▶ **Task directions**
Return precisely the opening lines of the listing below, ending with the line that contains "Task: Click the alamy".

:::

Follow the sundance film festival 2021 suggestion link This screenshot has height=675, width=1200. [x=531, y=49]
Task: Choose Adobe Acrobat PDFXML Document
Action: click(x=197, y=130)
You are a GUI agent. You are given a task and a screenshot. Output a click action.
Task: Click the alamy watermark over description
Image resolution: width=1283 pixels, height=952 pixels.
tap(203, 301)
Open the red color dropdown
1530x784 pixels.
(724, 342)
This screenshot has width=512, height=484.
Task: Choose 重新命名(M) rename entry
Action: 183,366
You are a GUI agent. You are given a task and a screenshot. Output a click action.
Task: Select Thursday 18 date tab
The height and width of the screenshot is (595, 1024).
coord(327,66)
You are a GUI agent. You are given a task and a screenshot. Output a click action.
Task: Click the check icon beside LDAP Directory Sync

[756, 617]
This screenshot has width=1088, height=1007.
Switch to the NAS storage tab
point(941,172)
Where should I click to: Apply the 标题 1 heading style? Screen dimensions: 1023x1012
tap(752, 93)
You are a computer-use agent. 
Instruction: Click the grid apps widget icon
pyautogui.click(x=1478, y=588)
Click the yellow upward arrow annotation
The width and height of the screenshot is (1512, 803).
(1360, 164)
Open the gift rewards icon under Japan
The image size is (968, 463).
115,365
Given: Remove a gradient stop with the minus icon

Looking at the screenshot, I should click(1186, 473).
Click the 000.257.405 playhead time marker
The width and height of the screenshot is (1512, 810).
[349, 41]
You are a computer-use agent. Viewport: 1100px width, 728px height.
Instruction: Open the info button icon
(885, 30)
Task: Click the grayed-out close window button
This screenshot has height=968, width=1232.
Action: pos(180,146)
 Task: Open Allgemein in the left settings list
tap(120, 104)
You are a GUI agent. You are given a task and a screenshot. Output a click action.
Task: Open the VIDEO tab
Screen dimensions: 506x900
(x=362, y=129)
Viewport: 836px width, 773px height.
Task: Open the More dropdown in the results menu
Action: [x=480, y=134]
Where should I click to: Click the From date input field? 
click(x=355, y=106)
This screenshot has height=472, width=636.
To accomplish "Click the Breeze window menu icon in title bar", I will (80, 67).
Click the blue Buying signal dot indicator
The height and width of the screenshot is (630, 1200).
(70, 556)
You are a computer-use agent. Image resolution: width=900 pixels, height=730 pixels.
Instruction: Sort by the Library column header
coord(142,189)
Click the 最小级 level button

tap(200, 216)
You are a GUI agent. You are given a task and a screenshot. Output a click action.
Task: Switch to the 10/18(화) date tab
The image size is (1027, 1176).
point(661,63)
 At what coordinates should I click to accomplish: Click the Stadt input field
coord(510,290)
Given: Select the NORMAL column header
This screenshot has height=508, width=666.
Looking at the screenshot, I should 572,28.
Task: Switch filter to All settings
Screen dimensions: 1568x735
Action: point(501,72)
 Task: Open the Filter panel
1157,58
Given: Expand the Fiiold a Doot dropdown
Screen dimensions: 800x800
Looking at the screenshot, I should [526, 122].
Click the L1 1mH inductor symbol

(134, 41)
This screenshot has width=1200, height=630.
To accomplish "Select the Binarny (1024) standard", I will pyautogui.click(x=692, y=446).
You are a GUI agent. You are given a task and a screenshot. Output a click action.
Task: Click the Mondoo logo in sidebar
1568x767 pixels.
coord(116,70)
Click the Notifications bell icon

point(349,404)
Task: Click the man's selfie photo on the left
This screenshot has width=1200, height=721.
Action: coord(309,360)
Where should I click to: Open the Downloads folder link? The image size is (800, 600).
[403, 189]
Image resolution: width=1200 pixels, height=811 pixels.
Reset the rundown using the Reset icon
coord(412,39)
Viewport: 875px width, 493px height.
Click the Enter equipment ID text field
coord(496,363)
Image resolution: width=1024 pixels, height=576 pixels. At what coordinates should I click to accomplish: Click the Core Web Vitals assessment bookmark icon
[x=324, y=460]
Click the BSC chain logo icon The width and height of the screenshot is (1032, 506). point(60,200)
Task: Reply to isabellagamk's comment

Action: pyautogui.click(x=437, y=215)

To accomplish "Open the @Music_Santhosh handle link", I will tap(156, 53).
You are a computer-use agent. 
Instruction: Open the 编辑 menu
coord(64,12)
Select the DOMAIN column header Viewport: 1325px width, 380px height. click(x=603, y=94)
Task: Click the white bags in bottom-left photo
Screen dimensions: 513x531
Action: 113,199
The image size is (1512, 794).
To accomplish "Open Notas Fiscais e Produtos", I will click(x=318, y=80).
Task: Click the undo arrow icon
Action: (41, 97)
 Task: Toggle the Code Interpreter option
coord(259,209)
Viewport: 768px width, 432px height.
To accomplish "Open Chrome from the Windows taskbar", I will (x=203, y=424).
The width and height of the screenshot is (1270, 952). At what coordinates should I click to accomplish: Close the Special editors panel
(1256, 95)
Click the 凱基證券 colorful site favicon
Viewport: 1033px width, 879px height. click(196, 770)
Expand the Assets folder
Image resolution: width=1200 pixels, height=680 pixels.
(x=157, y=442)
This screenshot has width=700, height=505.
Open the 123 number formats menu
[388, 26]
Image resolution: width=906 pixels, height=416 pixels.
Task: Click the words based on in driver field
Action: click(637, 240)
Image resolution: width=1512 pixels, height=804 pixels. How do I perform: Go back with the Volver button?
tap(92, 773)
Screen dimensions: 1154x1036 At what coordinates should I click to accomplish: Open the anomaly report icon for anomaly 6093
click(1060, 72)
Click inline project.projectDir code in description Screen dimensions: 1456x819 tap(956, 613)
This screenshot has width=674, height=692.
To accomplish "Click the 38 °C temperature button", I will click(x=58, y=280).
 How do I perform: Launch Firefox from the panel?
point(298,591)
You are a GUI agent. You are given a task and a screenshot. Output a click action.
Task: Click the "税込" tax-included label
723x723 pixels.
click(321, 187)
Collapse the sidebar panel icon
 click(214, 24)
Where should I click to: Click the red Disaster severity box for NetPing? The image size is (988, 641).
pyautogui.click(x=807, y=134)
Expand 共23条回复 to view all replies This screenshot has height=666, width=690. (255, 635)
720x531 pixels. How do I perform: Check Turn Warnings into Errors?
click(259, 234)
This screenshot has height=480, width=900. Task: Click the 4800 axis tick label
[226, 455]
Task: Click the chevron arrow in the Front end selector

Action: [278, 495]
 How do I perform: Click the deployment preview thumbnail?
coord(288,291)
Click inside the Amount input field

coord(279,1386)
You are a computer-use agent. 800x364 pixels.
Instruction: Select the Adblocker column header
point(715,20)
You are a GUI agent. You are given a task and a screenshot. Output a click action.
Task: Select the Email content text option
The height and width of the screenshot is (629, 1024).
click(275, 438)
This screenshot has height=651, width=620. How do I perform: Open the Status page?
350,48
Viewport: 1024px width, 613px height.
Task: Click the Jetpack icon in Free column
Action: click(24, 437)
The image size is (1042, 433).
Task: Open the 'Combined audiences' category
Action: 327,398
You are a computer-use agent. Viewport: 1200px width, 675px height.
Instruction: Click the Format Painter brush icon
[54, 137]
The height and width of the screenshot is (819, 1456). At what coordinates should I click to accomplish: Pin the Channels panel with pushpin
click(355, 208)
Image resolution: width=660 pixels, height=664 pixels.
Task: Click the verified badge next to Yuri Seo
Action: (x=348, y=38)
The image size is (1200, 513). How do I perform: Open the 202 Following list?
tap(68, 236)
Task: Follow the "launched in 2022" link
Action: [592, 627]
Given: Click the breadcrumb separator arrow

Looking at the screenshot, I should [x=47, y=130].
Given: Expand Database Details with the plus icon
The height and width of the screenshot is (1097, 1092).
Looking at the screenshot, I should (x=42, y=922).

:::

▶ **Expected output**
Follow the sundance film festival 2021 suggestion link This screenshot has height=675, width=1200. [x=531, y=49]
Task: Choose Adobe Acrobat PDFXML Document
Action: click(x=197, y=130)
You are a GUI agent. You are given a task and a screenshot. Output a click action.
Task: Click the alamy watermark over description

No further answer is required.